The length of the column is definitely not 64 digits (I verified that no values in the source data are 64 digits long), so the first branch should not be evaluated here. The exception indicates that it is evaluating this branch though, and then failing when it throws an exception. Based on some additional experimentation it seems that both branches of the case when statement in the transformation are evaluated eagerly, and the exception from the side that fails bubbles up and breaks the transformation function statement, even though its value wouldn't be used anyway.

I don't think the semantics of the case statement should be to have eager evaluation, both from a correctness and performance standpoint. I can't reproduce this when writing a regular query, so I think this has to do with different behavior in the way transformation functions are evaluated.

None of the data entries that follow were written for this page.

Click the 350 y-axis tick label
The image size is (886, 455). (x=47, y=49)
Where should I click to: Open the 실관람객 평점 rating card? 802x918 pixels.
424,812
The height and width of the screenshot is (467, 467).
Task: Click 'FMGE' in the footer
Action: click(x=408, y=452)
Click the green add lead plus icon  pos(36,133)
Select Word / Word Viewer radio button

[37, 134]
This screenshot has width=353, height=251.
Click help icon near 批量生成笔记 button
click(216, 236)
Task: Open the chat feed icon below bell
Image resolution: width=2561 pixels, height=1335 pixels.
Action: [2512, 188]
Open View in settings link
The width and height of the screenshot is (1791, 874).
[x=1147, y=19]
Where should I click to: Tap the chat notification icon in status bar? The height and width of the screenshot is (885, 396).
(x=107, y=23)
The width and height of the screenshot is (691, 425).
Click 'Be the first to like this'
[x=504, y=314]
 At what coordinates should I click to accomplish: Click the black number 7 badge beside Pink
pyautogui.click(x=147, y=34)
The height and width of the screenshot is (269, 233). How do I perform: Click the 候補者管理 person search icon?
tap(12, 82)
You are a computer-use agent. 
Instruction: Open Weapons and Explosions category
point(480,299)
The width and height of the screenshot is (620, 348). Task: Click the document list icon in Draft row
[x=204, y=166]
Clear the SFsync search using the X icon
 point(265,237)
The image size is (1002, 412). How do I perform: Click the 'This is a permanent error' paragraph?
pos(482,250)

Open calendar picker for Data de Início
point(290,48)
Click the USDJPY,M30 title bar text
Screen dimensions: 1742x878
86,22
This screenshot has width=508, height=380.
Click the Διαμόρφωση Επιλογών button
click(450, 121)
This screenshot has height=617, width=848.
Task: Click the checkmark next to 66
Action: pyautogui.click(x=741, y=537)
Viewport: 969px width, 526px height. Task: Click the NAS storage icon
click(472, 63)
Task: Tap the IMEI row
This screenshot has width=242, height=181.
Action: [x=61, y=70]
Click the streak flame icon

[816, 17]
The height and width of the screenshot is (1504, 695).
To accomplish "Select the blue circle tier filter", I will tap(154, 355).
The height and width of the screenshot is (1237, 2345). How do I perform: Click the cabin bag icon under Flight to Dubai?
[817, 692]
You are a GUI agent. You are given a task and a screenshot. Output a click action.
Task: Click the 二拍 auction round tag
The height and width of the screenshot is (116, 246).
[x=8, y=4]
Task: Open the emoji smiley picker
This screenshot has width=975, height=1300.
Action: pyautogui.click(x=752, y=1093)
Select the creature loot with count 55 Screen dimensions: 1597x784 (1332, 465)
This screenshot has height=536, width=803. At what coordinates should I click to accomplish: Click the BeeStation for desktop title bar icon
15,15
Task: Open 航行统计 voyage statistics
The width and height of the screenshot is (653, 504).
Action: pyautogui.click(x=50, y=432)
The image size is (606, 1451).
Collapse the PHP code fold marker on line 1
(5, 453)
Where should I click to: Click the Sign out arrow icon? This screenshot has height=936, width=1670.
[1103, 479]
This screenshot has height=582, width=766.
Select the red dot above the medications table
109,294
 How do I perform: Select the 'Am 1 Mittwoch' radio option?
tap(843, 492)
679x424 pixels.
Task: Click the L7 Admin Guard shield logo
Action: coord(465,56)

diegs commented 1 month ago

Note: the workaround we used was to invert the transformation function as follows:

bytesToBigDecimal(hexToBytes(case when length(columnName) = 64 then concat('0000', columnName) else concat('000000', columnName) end))

Then the case statement never fails when evaluating both branches, and the correct value is passed to hexToBytes/bytesToBigDecimal.